*Records for the task:*
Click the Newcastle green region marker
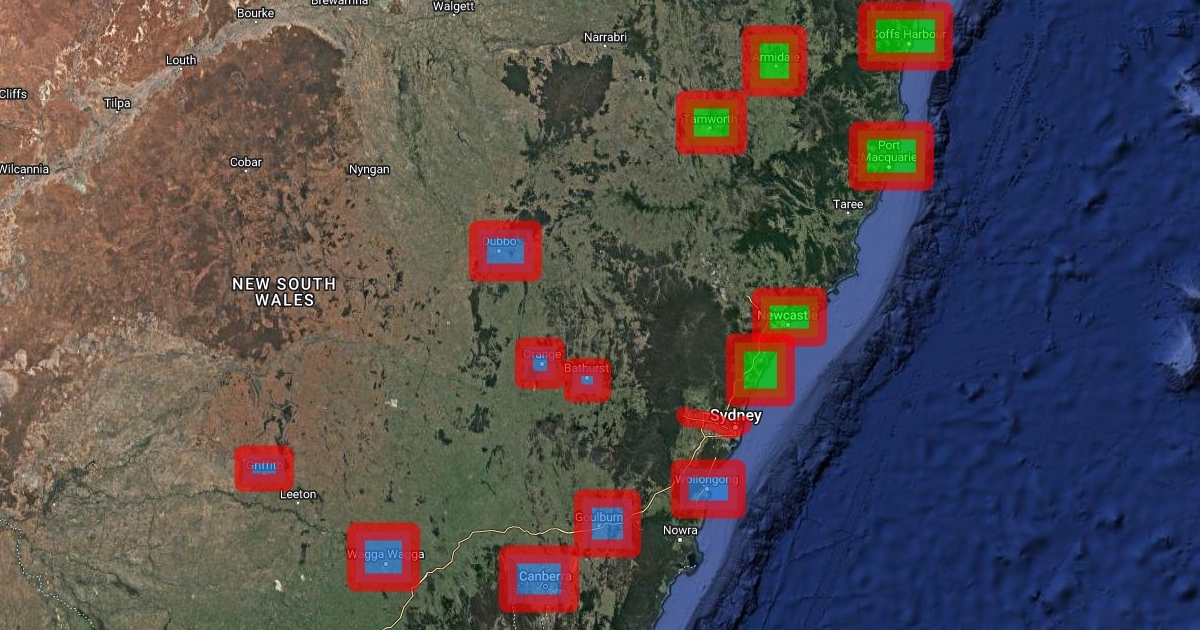 (789, 317)
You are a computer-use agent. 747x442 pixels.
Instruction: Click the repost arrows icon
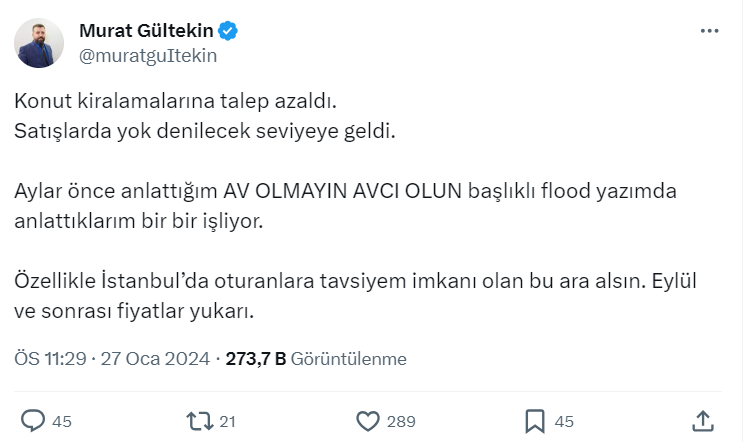coord(201,421)
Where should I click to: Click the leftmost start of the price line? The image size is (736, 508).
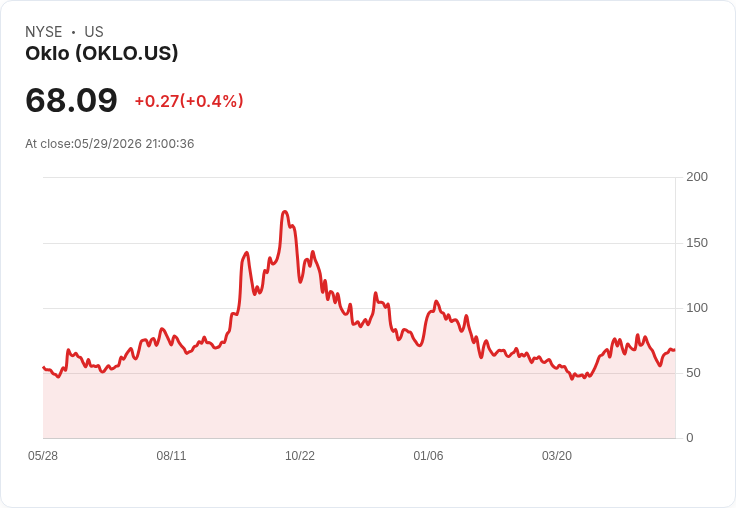tap(44, 367)
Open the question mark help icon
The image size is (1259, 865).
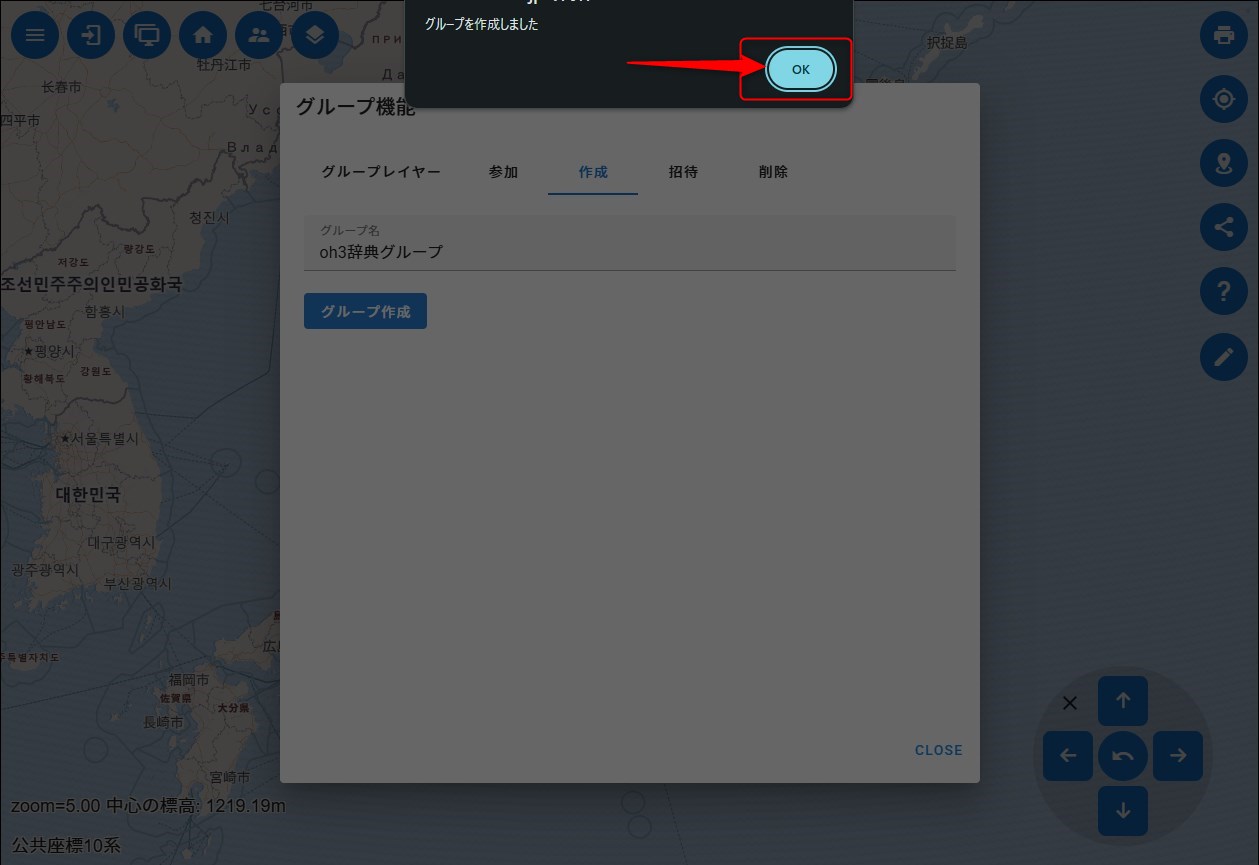click(x=1223, y=292)
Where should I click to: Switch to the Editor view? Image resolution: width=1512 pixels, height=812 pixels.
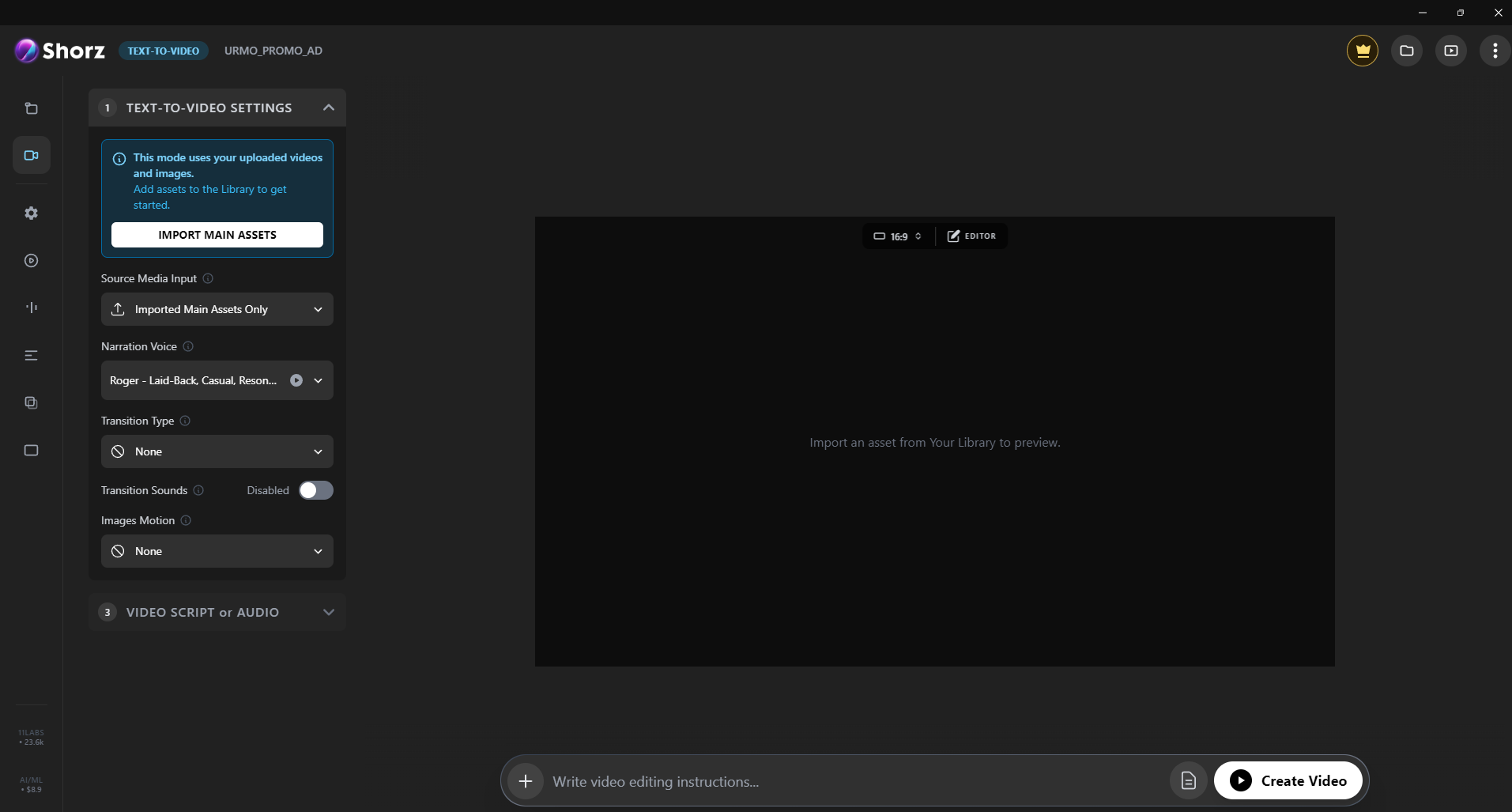coord(971,236)
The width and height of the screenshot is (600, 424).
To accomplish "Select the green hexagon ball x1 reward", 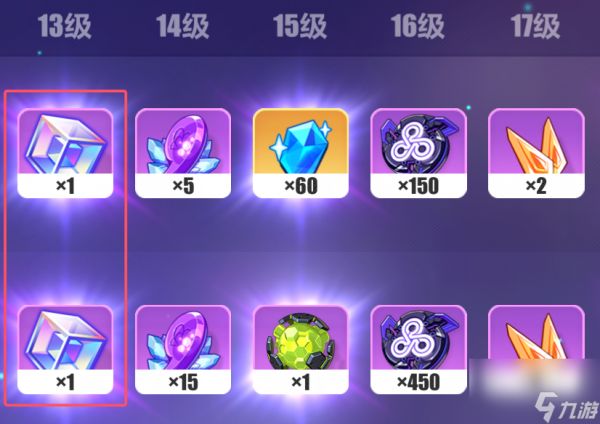I will coord(301,349).
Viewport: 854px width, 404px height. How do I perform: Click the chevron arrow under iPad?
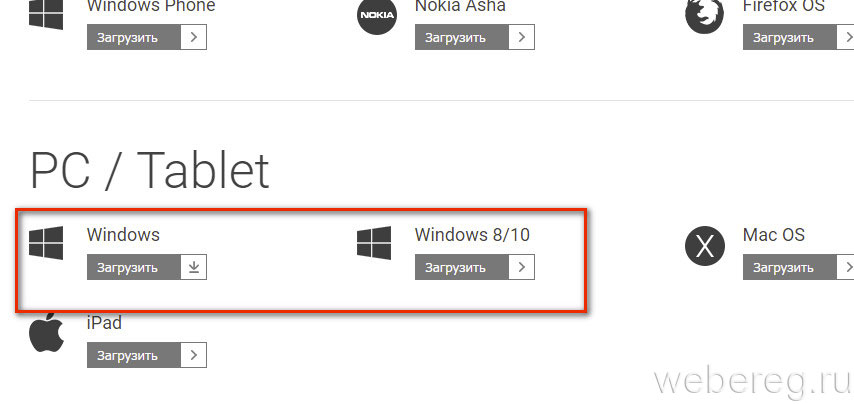(x=194, y=355)
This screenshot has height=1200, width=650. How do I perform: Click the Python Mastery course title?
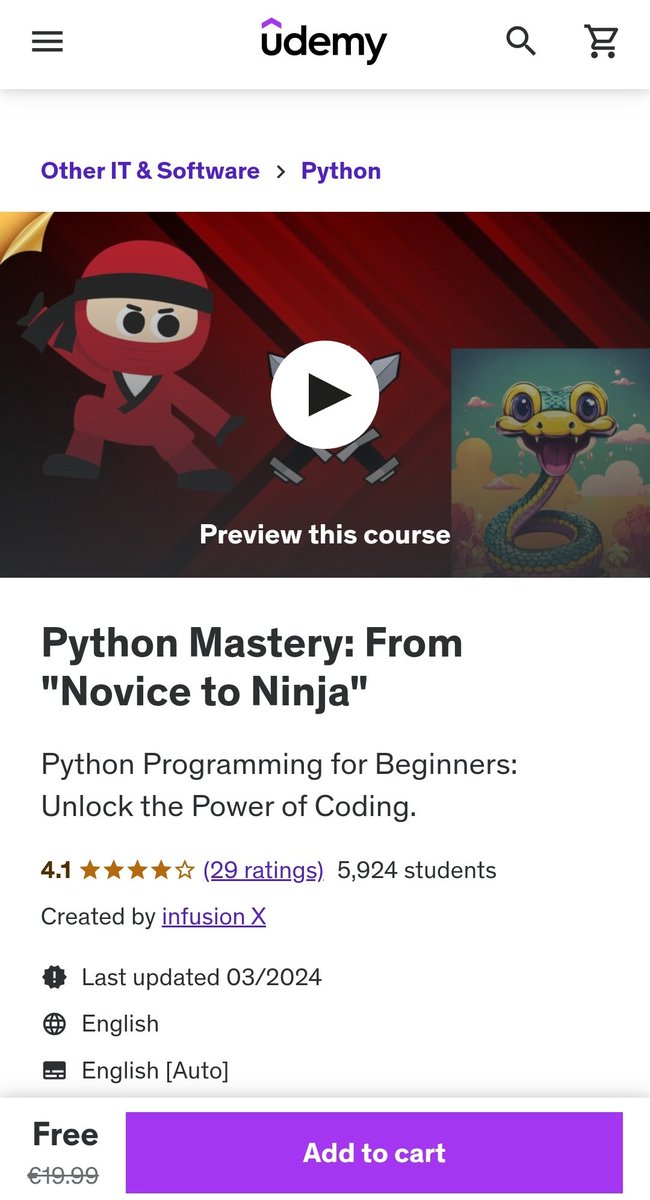252,666
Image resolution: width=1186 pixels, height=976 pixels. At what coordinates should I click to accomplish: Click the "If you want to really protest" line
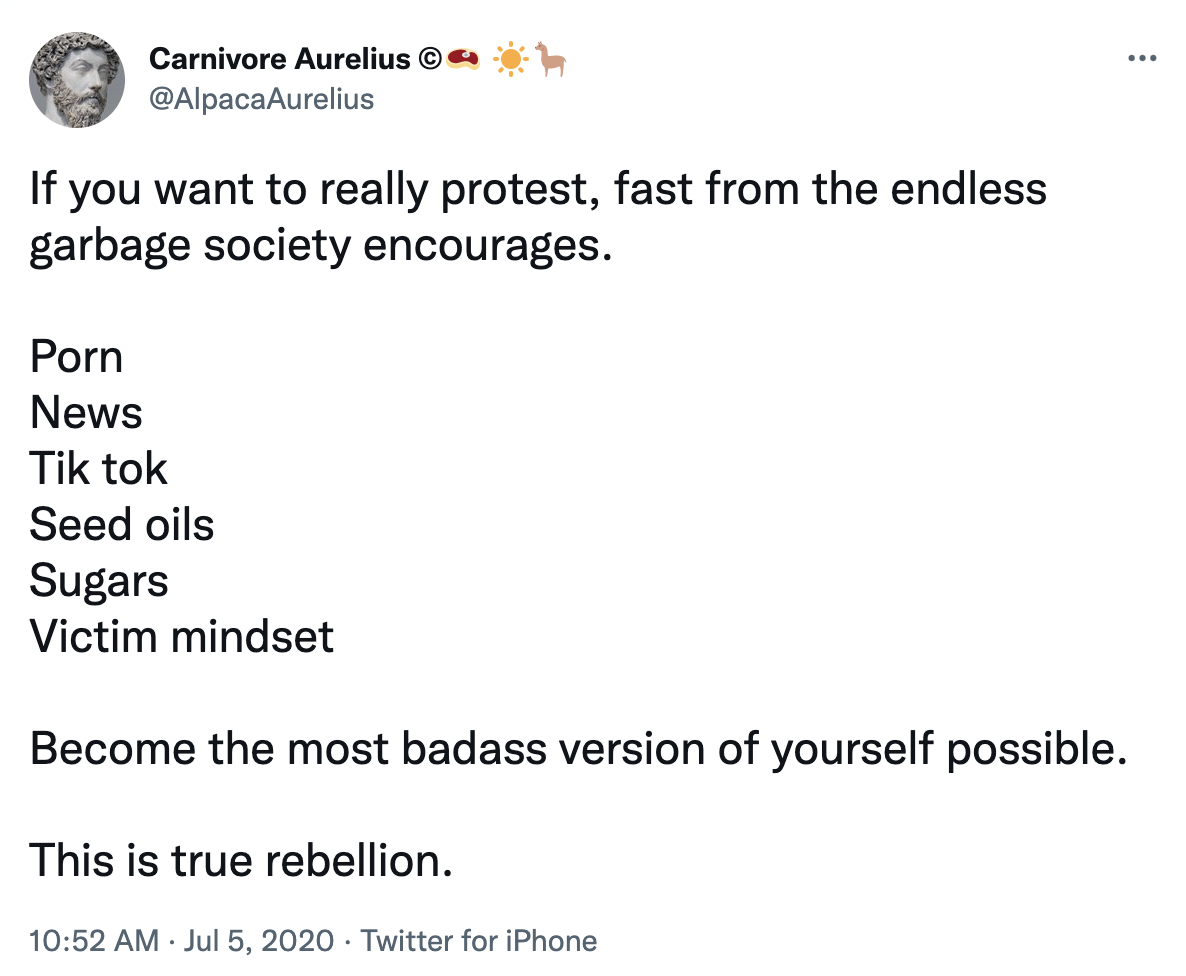538,189
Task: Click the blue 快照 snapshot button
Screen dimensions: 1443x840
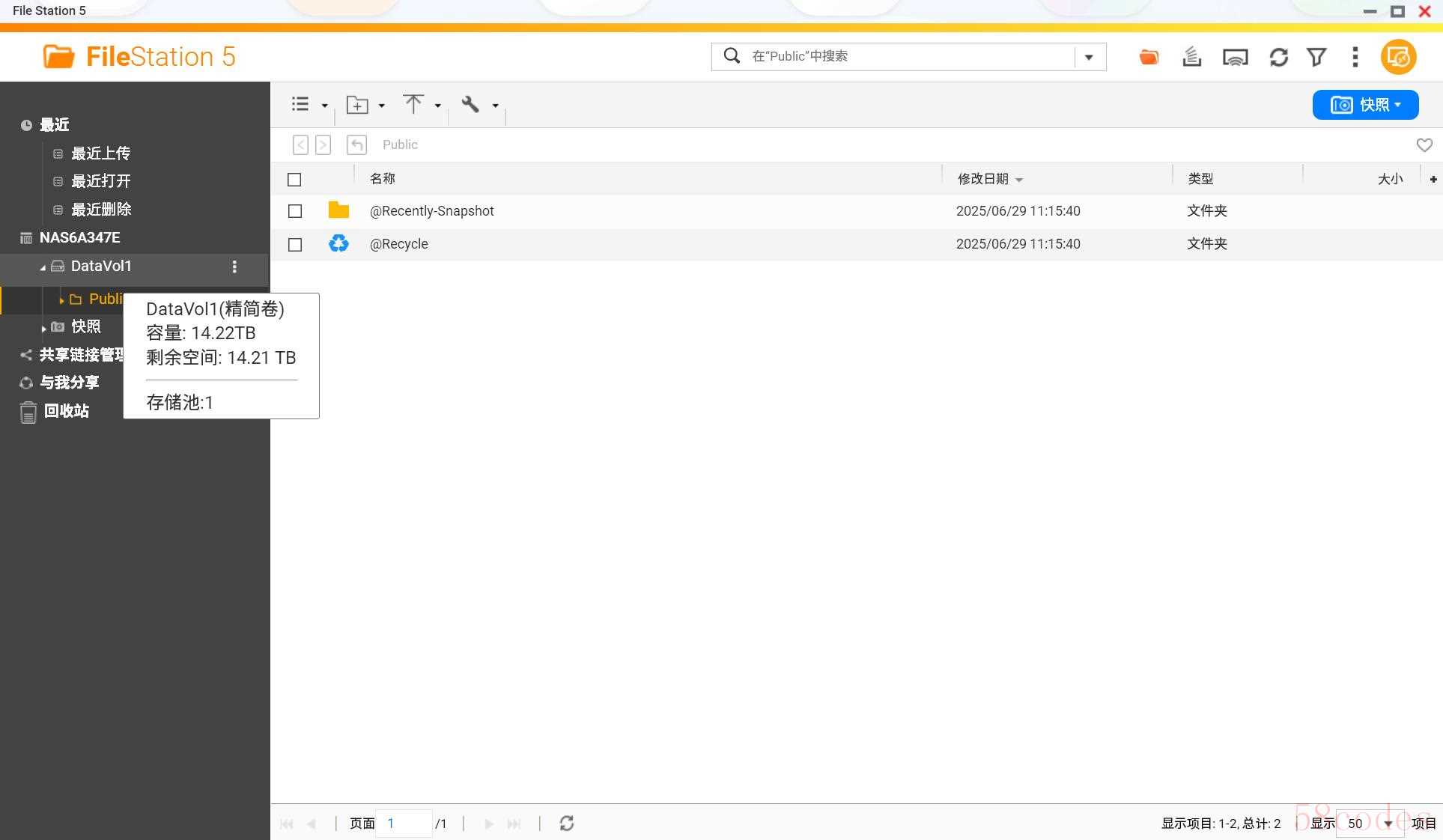Action: pos(1365,105)
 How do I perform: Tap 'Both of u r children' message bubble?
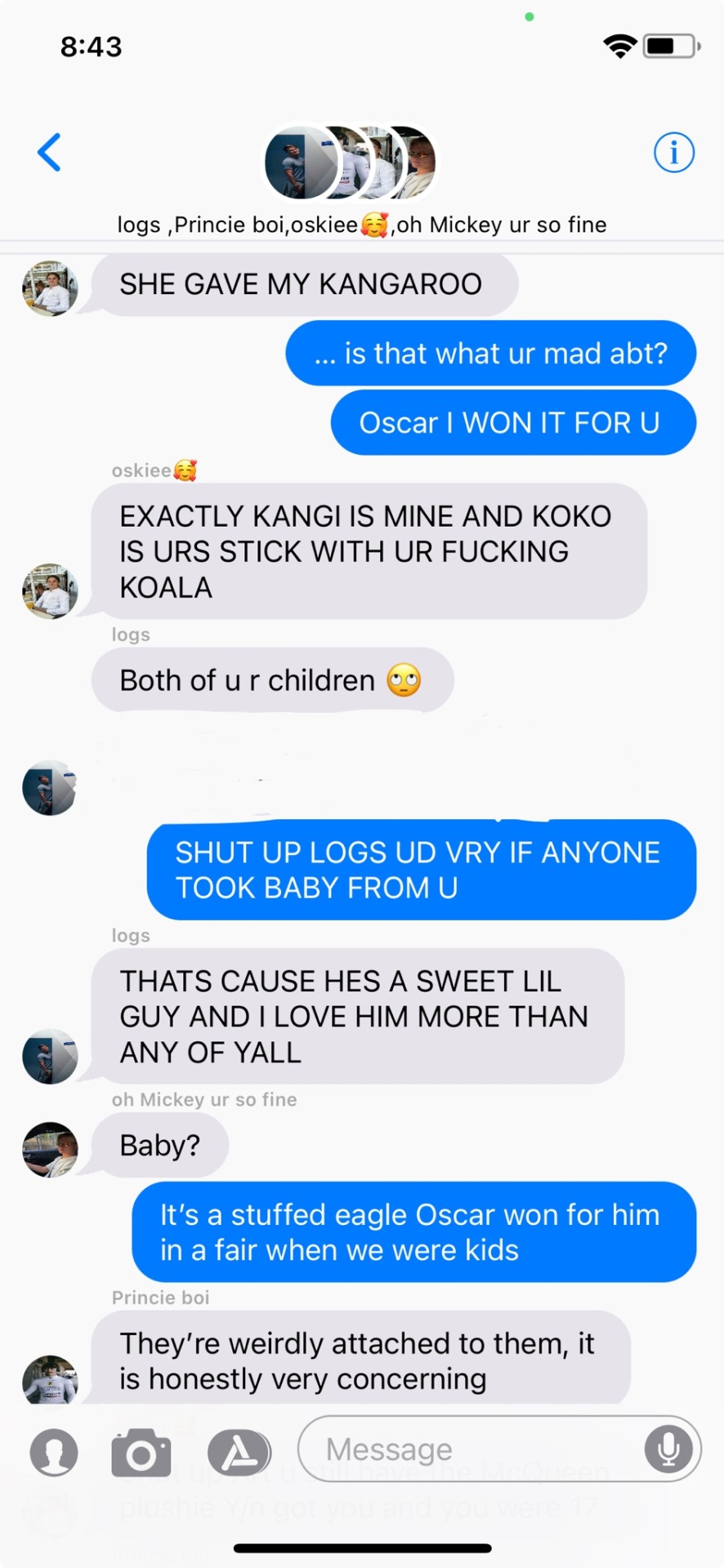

*Work item:* An acceptable answer holds exactly the lines from the one with "Viewport: 854px width, 404px" through the end of the entries above, both ends kept, and no pictures at all.

*Output of the exercise:*
Viewport: 854px width, 404px height. How do I perform: Click the chevron arrow under iPad?
(x=194, y=355)
This screenshot has height=1200, width=650. How do I perform: Click the Python Mastery course title?
252,666
Image resolution: width=1186 pixels, height=976 pixels. At what coordinates should I click to accomplish: Click the "If you want to really protest" line
538,189
Task: Click the blue 快照 snapshot button
Screen dimensions: 1443x840
Action: pos(1365,105)
 How do I perform: Tap 'Both of u r children' message bubble?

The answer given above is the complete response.